• Action item: These records need to be repeated exactly, every one of them.

• Provided entries:
++++++
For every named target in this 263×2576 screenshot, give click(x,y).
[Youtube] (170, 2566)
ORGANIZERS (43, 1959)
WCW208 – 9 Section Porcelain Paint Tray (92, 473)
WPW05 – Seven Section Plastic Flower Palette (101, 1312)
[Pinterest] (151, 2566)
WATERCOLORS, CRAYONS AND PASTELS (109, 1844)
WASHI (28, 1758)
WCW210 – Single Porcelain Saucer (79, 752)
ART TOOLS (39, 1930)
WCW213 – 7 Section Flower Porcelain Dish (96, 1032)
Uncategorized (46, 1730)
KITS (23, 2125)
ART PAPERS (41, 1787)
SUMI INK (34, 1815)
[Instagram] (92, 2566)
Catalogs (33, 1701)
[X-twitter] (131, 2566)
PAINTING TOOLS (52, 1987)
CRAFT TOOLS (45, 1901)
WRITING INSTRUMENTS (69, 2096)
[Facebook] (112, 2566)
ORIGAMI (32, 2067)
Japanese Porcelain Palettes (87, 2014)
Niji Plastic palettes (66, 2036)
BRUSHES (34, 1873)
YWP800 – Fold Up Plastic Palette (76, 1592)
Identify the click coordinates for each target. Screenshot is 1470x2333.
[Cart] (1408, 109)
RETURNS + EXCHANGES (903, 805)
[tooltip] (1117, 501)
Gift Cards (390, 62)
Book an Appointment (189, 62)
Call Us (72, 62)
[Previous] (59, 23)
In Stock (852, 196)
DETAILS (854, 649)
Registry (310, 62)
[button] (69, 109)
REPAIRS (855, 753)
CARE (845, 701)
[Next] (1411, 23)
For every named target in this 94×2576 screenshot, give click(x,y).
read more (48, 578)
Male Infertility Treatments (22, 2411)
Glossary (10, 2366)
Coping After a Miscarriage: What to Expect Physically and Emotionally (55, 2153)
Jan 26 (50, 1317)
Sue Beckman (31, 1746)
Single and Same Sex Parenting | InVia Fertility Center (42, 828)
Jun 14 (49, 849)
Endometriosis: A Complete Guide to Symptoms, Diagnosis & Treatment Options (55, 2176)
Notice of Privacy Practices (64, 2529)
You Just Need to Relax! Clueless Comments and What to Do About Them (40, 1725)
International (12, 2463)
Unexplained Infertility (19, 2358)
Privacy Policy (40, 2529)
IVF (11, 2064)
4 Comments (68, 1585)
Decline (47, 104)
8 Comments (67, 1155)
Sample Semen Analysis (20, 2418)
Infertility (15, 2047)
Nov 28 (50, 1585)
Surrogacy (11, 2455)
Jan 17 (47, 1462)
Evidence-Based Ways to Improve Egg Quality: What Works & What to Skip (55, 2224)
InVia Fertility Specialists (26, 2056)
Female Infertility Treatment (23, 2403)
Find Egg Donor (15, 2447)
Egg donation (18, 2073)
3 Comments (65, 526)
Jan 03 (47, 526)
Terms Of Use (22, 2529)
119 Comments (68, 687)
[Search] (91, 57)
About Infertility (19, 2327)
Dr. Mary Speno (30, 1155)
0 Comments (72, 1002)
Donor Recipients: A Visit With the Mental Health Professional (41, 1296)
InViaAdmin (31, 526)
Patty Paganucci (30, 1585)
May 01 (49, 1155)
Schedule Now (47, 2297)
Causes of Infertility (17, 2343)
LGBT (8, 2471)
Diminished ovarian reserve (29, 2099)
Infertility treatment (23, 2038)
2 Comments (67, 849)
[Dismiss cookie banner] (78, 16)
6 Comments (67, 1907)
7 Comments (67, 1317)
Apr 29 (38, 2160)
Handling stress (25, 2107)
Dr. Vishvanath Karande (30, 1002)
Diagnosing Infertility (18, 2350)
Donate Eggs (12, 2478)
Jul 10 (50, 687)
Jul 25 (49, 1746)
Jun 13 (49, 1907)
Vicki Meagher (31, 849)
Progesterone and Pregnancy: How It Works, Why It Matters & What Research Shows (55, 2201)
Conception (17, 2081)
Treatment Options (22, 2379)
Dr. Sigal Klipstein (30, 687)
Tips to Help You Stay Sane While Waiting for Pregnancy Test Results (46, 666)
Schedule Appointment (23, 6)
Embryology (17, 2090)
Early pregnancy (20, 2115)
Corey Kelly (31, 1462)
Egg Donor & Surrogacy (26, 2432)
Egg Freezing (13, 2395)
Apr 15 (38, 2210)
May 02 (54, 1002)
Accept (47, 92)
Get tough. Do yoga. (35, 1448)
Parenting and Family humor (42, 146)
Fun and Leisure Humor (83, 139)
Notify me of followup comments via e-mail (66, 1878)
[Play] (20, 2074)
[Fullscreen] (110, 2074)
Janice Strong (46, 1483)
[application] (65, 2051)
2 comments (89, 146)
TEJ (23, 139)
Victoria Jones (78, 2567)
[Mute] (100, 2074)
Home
++++++
• Exercise result:
For every named target in this 263×2576 screenshot, give click(x,y).
[Youtube] (170, 2566)
ORGANIZERS (43, 1959)
WCW208 – 9 Section Porcelain Paint Tray (92, 473)
WPW05 – Seven Section Plastic Flower Palette (101, 1312)
[Pinterest] (151, 2566)
WATERCOLORS, CRAYONS AND PASTELS (109, 1844)
WASHI (28, 1758)
WCW210 – Single Porcelain Saucer (79, 752)
ART TOOLS (39, 1930)
WCW213 – 7 Section Flower Porcelain Dish (96, 1032)
Uncategorized (46, 1730)
KITS (23, 2125)
ART PAPERS (41, 1787)
SUMI INK (34, 1815)
[Instagram] (92, 2566)
Catalogs (33, 1701)
[X-twitter] (131, 2566)
PAINTING TOOLS (52, 1987)
CRAFT TOOLS (45, 1901)
WRITING INSTRUMENTS (69, 2096)
[Facebook] (112, 2566)
ORIGAMI (32, 2067)
Japanese Porcelain Palettes (87, 2014)
Niji Plastic palettes (66, 2036)
BRUSHES (34, 1873)
YWP800 – Fold Up Plastic Palette (76, 1592)
Identify the click coordinates for each target. Screenshot is 1470x2333.
[Cart] (1408, 109)
RETURNS + EXCHANGES (903, 805)
[tooltip] (1117, 501)
Gift Cards (390, 62)
Book an Appointment (189, 62)
Call Us (72, 62)
[Previous] (59, 23)
In Stock (852, 196)
DETAILS (854, 649)
Registry (310, 62)
[button] (69, 109)
REPAIRS (855, 753)
CARE (845, 701)
[Next] (1411, 23)
For every named target in this 94×2576 screenshot, give click(x,y).
read more (48, 578)
Male Infertility Treatments (22, 2411)
Glossary (10, 2366)
Coping After a Miscarriage: What to Expect Physically and Emotionally (55, 2153)
Jan 26 (50, 1317)
Sue Beckman (31, 1746)
Single and Same Sex Parenting | InVia Fertility Center (42, 828)
Jun 14 (49, 849)
Endometriosis: A Complete Guide to Symptoms, Diagnosis & Treatment Options (55, 2176)
Notice of Privacy Practices (64, 2529)
You Just Need to Relax! Clueless Comments and What to Do About Them (40, 1725)
International (12, 2463)
Unexplained Infertility (19, 2358)
Privacy Policy (40, 2529)
IVF (11, 2064)
4 Comments (68, 1585)
Decline (47, 104)
8 Comments (67, 1155)
Sample Semen Analysis (20, 2418)
Infertility (15, 2047)
Nov 28 (50, 1585)
Surrogacy (11, 2455)
Jan 17 (47, 1462)
Evidence-Based Ways to Improve Egg Quality: What Works & What to Skip (55, 2224)
InVia Fertility Specialists (26, 2056)
Female Infertility Treatment (23, 2403)
Find Egg Donor (15, 2447)
Egg donation (18, 2073)
3 Comments (65, 526)
Jan 03 (47, 526)
Terms Of Use (22, 2529)
119 Comments (68, 687)
[Search] (91, 57)
About Infertility (19, 2327)
Dr. Mary Speno (30, 1155)
0 Comments (72, 1002)
Donor Recipients: A Visit With the Mental Health Professional (41, 1296)
InViaAdmin (31, 526)
Patty Paganucci (30, 1585)
May 01 (49, 1155)
Schedule Now (47, 2297)
Causes of Infertility (17, 2343)
LGBT (8, 2471)
Diminished ovarian reserve (29, 2099)
Infertility treatment (23, 2038)
2 Comments (67, 849)
[Dismiss cookie banner] (78, 16)
6 Comments (67, 1907)
7 Comments (67, 1317)
Apr 29 (38, 2160)
Handling stress (25, 2107)
Dr. Vishvanath Karande (30, 1002)
Diagnosing Infertility (18, 2350)
Donate Eggs (12, 2478)
Jul 10 (50, 687)
Jul 25 (49, 1746)
Jun 13 (49, 1907)
Vicki Meagher (31, 849)
Progesterone and Pregnancy: How It Works, Why It Matters & What Research Shows (55, 2201)
Conception (17, 2081)
Treatment Options (22, 2379)
Dr. Sigal Klipstein (30, 687)
Tips to Help You Stay Sane While Waiting for Pregnancy Test Results (46, 666)
Schedule Appointment (23, 6)
Embryology (17, 2090)
Early pregnancy (20, 2115)
Corey Kelly (31, 1462)
Egg Donor & Surrogacy (26, 2432)
Egg Freezing (13, 2395)
Apr 15 (38, 2210)
May 02 (54, 1002)
Accept (47, 92)
Get tough. Do yoga. (35, 1448)
Parenting and Family humor (42, 146)
Fun and Leisure Humor (83, 139)
Notify me of followup comments via e-mail (66, 1878)
[Play] (20, 2074)
[Fullscreen] (110, 2074)
Janice Strong (46, 1483)
[application] (65, 2051)
2 comments (89, 146)
TEJ (23, 139)
Victoria Jones (78, 2567)
[Mute] (100, 2074)
Home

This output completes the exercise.